*** Available data ***

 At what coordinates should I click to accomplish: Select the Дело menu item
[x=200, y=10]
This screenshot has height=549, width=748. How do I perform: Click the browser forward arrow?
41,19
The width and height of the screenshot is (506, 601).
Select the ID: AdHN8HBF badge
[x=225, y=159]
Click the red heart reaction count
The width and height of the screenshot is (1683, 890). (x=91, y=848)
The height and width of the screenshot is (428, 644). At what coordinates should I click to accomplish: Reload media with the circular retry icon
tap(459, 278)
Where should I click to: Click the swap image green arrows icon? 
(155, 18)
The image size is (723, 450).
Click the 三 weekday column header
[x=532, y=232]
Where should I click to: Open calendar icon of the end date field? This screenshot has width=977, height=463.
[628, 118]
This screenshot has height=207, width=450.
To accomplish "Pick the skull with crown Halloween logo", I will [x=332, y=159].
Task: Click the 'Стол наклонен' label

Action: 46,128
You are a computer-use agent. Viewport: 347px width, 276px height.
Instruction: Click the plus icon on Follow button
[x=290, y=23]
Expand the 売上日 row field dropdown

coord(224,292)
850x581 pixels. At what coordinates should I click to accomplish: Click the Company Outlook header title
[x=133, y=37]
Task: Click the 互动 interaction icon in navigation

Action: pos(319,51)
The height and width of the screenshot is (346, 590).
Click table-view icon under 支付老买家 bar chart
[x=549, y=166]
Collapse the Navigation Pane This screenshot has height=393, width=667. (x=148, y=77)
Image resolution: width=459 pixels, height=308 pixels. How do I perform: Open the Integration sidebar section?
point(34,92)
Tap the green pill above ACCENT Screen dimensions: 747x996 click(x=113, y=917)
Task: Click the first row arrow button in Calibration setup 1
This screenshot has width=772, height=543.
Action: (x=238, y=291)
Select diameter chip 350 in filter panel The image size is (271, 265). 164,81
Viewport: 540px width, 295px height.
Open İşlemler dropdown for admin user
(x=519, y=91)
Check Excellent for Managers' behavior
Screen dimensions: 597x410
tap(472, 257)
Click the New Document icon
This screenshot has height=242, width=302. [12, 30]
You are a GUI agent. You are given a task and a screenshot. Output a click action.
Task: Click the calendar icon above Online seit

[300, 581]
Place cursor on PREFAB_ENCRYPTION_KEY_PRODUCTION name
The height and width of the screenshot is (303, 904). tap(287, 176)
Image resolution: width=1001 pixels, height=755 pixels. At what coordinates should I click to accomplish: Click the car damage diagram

***

What to produce: What you return must match the records exactly, down to the last line.

Reply to the task:
 At what coordinates should I click to accomplish: Select the Дело menu item
[x=200, y=10]
This screenshot has height=549, width=748. How do I perform: Click the browser forward arrow?
41,19
The width and height of the screenshot is (506, 601).
Select the ID: AdHN8HBF badge
[x=225, y=159]
Click the red heart reaction count
The width and height of the screenshot is (1683, 890). (x=91, y=848)
The height and width of the screenshot is (428, 644). At what coordinates should I click to accomplish: Reload media with the circular retry icon
tap(459, 278)
Where should I click to: Click the swap image green arrows icon? 
(155, 18)
The image size is (723, 450).
Click the 三 weekday column header
[x=532, y=232]
Where should I click to: Open calendar icon of the end date field? This screenshot has width=977, height=463.
[628, 118]
This screenshot has height=207, width=450.
To accomplish "Pick the skull with crown Halloween logo", I will [x=332, y=159].
Task: Click the 'Стол наклонен' label

Action: 46,128
You are a computer-use agent. Viewport: 347px width, 276px height.
Instruction: Click the plus icon on Follow button
[x=290, y=23]
Expand the 売上日 row field dropdown

coord(224,292)
850x581 pixels. At what coordinates should I click to accomplish: Click the Company Outlook header title
[x=133, y=37]
Task: Click the 互动 interaction icon in navigation

Action: pos(319,51)
The height and width of the screenshot is (346, 590).
Click table-view icon under 支付老买家 bar chart
[x=549, y=166]
Collapse the Navigation Pane This screenshot has height=393, width=667. (x=148, y=77)
Image resolution: width=459 pixels, height=308 pixels. How do I perform: Open the Integration sidebar section?
point(34,92)
Tap the green pill above ACCENT Screen dimensions: 747x996 click(x=113, y=917)
Task: Click the first row arrow button in Calibration setup 1
This screenshot has width=772, height=543.
Action: (x=238, y=291)
Select diameter chip 350 in filter panel The image size is (271, 265). 164,81
Viewport: 540px width, 295px height.
Open İşlemler dropdown for admin user
(x=519, y=91)
Check Excellent for Managers' behavior
Screen dimensions: 597x410
tap(472, 257)
Click the New Document icon
This screenshot has height=242, width=302. [12, 30]
You are a GUI agent. You are given a task and a screenshot. Output a click action.
Task: Click the calendar icon above Online seit

[300, 581]
Place cursor on PREFAB_ENCRYPTION_KEY_PRODUCTION name
The height and width of the screenshot is (303, 904). tap(287, 176)
Image resolution: width=1001 pixels, height=755 pixels. At what coordinates should I click to accomplish: Click the car damage diagram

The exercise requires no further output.